#OHSUFroyoReport
Author: Avital O’Glasser, MD
Keywords: community, trust, connection, camaraderie
Last May, the editorial board at the Journal of Hospital Medicine issued a call for articles for a special theme issue on trust, especially trust in times of uncertainty. In their call for articles, the editorial leadership team posited: “A functioning healthcare system requires trust on many levels”. JHM editor Dr. Samir Shah has also said that “trust serves as the basis for many transactional and non-transactional relationships” in medicine.
Both before and certainly during the COVID-19 pandemic, a quirky twitter-based initiative amongst members of the Oregon Health & Science University community became an unlikely but effective tool to build multidisciplinary relationships and trust across silos. I’ve been meaning to find a way to share this with the medical community for a while, and this first WIM blog post of June felt like the perfect opportunity to warm your hearts…with something cold: #OHSUFroyoReport.
#OHSUFroyoReport was initiated on twitter by members of the OHSU general surgery residency program on the trauma rotation in summer 2019 as a lighthearted means to communicate the current flavors at the self-serve froyo machines in the main hospital cafeteria—and additionally share accoutrement combinations from the toppings buffet bar. With cafeteria-related safety changes early in the pandemic, froyo fans began sharing creative topping combinations created from candy bars and other single-serve items from the cafeteria (including Whoppers, Twix, MilkyWays, fresh bananas, and cheesecake) or ward nutrition rooms (peanut butter & graham crackers).
This social media-based communication between members of the surgical teams then began to spread to multiple departments—internal medicine, anesthesiology, radiology, and more. It also welcomed participants of different training levels (students, residents, and faculty), degrees (physicians, APPs), and practice location (inpatient and outpatient). The hashtag was quickly recognized as a means to stay connected during the geographic separation and loneliness of the pandemic—and as a means to cultivate trust between individuals who may have only worked together in passing or never at all. Running tropes emerged, especially a near-universal aversion to the peach flavor. The ante was sometimes upped, like the ice cream float iteration. It is also used to highlight institutional culture during virtual residency recruitment season and to virtually welcome new residency/fellowship matches and faculty, who identified themselves on twitter, to the OHSU community–as well as physically welcome them once on campus. And yes, Dr. Tarin Worrest, THE originator of #OHSUFroyoReport, even has an instructional tweetorial about it.
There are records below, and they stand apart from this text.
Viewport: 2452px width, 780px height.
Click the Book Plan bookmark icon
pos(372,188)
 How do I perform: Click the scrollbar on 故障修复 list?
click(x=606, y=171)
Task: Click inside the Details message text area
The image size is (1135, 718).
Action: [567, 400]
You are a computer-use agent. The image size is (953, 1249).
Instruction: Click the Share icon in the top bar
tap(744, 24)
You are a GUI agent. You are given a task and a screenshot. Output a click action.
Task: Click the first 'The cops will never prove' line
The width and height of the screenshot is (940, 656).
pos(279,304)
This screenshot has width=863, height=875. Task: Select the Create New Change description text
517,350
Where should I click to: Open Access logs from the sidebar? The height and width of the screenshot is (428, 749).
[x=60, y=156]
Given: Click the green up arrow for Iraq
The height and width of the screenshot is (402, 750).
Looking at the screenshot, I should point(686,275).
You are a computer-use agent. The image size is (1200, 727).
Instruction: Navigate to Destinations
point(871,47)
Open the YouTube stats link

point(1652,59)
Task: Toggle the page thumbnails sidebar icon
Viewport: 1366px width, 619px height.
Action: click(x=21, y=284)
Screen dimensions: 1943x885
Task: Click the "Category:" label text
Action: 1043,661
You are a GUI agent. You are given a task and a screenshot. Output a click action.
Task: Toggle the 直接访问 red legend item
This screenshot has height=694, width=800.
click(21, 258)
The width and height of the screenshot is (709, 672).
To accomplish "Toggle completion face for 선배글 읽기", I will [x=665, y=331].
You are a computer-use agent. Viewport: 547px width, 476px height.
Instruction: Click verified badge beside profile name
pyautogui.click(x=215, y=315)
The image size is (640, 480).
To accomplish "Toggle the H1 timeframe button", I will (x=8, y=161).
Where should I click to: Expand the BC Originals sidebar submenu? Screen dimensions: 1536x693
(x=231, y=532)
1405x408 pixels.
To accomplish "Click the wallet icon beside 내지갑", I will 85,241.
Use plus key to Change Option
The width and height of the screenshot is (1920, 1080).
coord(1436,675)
Those who participate in #OHSUFroyoReport credit it with doing more to build interdisciplinary relationships via social media than anything else at OHSU, but these claims are more than just jest. The hashtag cultivated trust in and connection with our own colleagues and trainees, especially when we couldn’t see each other face to face as often as we were accustomed to—and developed collegial working relationships (grounded in levity and brain food) with colleagues we had never met in person. It epitomized the power of #medtwitter to foster communication and team building synchronously and asynchronously. It augmented humor and psychological safety in the hospital learning environment. It helped break down silos between departments, especially departments often stereotyped to be at least ambivalent and at worst antagonistic towards each other. Especially from my role in preop clinic, it helped me build trust and interdisciplinary relationships in this high-stakes arena of medicine. And, #OHSUFroyoReport engendered trust that you would be alerted when the peach flavor had finally been rotated off the froyo machine.
I have seen other institution-treats earn their own hashtags, and I think something like #OHSUFroyoReport can easily be exported widely. So whatever your warm weather or traditional hospital treat is–share it, tweet it, spread the fun and joy, and build trust and relationships along the way.